Currently 17 states require the availability of AEDs in schools.  Given this, there is a possibility that your athletic trainer will have access to an AED in an SCA emergency during high school sporting events, but is not a guarantee.  If your state does not require AEDs be available in schools I would encourage parents to work to develop a PAD for your child’s school.  AEDs cannot be effective if they are not available.  Lack of access is also of concern in youth sports.  Often times, practices and tournaments occur at local parks where PAD is not likely to be present.  If this is the case, it will be important to understand whether state legislation allows athletic trainers or other available emergency personnel to provide their own AED.

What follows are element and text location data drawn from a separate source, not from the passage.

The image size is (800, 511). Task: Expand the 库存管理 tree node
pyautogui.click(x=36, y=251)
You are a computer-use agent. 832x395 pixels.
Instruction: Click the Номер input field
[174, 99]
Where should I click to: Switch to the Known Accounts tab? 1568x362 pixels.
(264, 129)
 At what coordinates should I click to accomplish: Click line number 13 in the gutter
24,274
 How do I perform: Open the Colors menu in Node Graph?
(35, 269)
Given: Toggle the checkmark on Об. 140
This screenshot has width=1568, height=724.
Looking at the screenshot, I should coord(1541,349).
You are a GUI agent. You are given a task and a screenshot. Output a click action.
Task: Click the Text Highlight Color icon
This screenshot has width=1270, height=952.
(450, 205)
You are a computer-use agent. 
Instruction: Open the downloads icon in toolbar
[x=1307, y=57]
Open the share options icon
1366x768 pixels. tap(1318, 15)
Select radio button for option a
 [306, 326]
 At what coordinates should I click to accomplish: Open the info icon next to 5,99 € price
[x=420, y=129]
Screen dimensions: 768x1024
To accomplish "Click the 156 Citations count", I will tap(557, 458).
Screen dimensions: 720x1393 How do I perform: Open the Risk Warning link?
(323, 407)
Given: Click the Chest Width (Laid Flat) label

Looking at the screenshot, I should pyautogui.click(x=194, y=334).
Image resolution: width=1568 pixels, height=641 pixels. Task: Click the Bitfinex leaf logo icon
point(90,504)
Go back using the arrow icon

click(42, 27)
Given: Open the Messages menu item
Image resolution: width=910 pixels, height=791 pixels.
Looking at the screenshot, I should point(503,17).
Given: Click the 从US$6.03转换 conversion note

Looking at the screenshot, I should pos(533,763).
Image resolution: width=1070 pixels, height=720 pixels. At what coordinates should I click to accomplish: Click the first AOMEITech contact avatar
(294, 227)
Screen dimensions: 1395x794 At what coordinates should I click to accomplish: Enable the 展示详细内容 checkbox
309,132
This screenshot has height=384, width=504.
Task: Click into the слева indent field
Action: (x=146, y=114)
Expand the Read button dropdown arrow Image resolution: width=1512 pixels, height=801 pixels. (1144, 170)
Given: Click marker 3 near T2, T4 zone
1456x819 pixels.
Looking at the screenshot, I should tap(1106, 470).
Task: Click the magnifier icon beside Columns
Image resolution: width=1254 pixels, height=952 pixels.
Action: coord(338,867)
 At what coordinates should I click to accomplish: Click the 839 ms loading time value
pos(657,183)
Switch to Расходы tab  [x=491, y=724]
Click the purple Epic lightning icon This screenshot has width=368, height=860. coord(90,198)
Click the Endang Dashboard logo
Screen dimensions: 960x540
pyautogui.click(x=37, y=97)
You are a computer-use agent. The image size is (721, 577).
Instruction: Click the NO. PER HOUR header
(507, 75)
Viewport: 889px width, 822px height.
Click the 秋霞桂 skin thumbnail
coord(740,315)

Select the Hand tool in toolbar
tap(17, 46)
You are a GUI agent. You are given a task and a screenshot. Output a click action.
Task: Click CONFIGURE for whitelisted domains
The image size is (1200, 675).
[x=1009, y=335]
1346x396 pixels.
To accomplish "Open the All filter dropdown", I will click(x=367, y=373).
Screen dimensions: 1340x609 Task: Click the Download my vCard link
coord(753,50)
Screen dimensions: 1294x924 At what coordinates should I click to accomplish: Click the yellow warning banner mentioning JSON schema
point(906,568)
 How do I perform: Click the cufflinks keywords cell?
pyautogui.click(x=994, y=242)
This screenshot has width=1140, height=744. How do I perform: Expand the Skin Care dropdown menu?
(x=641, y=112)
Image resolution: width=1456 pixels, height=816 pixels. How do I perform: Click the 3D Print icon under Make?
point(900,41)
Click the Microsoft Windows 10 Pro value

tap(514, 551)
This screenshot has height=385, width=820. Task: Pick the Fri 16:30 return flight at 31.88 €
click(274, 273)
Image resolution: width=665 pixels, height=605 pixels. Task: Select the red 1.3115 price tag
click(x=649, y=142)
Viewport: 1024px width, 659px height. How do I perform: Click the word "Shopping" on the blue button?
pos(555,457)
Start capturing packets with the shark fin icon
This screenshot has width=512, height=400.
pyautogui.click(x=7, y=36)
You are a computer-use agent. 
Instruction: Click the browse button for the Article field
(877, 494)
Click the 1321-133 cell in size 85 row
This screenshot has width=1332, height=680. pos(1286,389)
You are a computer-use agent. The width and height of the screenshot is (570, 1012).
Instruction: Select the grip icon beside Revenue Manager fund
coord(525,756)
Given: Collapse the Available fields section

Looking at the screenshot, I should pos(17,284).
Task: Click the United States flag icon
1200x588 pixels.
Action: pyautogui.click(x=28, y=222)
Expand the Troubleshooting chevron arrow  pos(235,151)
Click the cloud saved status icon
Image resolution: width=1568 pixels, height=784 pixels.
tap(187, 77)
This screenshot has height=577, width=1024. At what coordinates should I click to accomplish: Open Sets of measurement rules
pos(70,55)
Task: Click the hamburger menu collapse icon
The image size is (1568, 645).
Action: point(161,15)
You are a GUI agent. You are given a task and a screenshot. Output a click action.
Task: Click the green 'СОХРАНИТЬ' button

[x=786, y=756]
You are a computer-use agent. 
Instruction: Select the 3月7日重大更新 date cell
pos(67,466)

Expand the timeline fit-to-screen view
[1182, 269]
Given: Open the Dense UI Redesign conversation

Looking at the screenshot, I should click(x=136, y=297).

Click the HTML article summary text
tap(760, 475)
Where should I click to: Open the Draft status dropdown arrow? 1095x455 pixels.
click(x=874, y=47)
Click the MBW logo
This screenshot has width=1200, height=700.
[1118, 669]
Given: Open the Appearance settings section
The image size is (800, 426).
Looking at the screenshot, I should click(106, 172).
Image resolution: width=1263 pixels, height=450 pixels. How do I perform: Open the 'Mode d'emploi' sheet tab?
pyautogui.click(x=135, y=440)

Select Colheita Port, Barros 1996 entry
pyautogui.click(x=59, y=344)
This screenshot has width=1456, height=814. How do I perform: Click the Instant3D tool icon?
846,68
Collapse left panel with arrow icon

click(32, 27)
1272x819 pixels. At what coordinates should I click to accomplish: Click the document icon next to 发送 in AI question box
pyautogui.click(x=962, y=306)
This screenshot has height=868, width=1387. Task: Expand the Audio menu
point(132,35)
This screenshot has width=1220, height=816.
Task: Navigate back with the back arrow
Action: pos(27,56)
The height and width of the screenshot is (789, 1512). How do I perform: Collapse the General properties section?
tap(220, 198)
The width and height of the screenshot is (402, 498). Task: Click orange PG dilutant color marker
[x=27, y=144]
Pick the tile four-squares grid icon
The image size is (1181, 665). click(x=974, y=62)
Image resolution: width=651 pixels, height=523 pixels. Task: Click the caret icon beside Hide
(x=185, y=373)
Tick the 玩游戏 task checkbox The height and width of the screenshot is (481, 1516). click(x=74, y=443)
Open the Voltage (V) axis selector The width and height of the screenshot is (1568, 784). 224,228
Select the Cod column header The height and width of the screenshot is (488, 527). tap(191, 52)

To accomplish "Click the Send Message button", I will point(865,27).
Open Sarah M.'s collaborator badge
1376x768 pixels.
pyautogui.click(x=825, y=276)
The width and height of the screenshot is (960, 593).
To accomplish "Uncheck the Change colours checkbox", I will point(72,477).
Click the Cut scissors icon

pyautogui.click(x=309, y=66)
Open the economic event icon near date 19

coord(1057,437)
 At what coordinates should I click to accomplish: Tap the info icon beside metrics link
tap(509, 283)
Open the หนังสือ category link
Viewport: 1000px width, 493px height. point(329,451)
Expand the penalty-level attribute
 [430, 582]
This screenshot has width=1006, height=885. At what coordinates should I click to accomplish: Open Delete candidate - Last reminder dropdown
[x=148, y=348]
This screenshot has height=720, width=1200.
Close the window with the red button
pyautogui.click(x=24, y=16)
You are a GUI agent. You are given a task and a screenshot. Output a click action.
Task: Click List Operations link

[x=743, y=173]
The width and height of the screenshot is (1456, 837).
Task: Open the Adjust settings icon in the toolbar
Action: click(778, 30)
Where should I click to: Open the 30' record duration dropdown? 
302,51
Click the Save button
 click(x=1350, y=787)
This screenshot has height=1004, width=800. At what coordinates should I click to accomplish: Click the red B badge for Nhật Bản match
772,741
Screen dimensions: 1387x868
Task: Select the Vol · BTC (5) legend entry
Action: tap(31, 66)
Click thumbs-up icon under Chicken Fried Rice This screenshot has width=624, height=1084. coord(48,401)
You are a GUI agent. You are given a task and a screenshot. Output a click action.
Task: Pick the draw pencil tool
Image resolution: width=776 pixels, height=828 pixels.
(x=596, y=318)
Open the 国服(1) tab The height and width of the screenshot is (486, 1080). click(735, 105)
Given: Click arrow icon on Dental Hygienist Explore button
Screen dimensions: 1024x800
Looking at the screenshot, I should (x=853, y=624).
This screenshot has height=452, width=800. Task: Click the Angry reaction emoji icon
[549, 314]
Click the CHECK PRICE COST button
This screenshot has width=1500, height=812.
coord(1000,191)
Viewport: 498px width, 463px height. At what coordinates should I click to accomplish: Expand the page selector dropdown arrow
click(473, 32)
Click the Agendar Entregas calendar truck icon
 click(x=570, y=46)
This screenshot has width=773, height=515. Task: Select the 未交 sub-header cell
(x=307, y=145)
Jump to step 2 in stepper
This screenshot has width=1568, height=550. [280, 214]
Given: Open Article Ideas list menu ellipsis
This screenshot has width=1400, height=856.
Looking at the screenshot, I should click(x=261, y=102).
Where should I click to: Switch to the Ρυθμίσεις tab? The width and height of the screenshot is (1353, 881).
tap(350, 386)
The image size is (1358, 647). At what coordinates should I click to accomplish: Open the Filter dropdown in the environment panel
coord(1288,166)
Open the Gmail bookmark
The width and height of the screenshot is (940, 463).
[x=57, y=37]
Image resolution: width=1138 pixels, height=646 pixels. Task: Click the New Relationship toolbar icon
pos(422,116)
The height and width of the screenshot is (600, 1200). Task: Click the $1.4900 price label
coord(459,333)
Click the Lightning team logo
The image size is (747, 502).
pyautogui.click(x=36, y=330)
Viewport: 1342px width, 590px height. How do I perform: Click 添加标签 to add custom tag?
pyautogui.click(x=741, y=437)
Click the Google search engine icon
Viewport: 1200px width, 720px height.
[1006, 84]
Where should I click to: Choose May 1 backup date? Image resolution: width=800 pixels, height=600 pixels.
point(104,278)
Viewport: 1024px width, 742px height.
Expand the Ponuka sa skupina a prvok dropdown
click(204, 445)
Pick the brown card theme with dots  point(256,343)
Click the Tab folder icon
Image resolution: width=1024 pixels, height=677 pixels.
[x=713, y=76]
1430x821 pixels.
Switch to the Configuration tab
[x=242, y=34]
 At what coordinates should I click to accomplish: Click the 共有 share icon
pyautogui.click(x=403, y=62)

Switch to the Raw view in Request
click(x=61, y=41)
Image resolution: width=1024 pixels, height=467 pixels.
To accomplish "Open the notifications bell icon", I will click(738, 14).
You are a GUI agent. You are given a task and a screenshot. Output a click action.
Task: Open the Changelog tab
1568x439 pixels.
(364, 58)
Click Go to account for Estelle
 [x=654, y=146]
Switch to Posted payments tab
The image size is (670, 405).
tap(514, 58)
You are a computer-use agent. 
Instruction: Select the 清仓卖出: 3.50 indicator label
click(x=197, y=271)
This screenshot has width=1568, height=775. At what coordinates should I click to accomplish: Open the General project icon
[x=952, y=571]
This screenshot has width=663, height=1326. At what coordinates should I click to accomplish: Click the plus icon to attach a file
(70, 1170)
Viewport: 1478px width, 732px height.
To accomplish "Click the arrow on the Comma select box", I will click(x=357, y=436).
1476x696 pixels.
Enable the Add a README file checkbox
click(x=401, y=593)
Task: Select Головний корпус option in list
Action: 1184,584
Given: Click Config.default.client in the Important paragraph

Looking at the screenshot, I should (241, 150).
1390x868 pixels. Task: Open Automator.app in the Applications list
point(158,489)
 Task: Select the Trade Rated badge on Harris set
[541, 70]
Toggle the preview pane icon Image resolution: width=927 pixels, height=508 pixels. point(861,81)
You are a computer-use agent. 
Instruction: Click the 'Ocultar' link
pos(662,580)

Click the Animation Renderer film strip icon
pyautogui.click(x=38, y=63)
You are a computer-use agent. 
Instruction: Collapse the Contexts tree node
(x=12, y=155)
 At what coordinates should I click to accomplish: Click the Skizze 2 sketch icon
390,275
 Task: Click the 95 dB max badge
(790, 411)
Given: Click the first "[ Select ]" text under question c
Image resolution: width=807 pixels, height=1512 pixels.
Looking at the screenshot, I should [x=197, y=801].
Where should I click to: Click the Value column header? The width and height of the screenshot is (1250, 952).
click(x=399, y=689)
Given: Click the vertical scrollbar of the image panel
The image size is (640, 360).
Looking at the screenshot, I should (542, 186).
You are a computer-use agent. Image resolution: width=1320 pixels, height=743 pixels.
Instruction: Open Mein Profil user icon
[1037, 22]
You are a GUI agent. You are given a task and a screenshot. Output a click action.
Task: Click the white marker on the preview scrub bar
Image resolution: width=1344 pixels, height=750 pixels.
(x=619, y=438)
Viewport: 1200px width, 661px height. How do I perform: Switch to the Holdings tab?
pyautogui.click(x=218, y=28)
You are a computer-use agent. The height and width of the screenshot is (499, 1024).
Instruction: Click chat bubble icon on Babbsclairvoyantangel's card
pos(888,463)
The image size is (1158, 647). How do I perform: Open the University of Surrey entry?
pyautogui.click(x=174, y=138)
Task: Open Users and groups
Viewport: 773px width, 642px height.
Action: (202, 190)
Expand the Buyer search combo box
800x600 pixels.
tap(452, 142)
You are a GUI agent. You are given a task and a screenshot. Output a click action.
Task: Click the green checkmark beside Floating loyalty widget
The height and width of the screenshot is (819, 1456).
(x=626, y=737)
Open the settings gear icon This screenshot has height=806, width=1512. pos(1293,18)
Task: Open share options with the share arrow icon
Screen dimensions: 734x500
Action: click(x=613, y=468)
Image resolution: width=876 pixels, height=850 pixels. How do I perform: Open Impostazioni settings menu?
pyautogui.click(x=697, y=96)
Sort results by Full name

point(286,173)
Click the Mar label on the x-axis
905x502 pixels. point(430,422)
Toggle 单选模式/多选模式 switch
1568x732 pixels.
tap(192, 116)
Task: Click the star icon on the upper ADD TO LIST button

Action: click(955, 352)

AEDs are designed so an untrained layperson can use the device appropriately when available.  Despite this, I encourage anyone who may be in a position to utilize an available AED to formally train in their use (coaches, parents, administrators) because not all states have instituted a Good Samaritan law related to AED use in the same way states have for the use of CPR.  This training also help care providers understand the relationship between CPR and AED.  AED training is available through the same organizations that provide CPR training.  For those trained in compression only CPR check out this video for how an AED would be utilized in this situation:

Again, SCA in youth athletes is a highly traumatic event and people are working to improve detection of risk factors and prevent it.  Should SCA occur the typical survival rate is about 8%, AEDs improve the survival rate to between 40% – 74%, making them a critical tool in the treatment of SCA.  PAD programs are increasing meaning more and more AEDs are becoming available, but recent research shows that many states have much work to do in legally supporting and implementing PAD programs, especially in schools.  The best thing parents can do for their children’s safety is to advocate for programs and resources that can help in emergencies.  Be an advocate for AEDs and AED training in your schools and communities.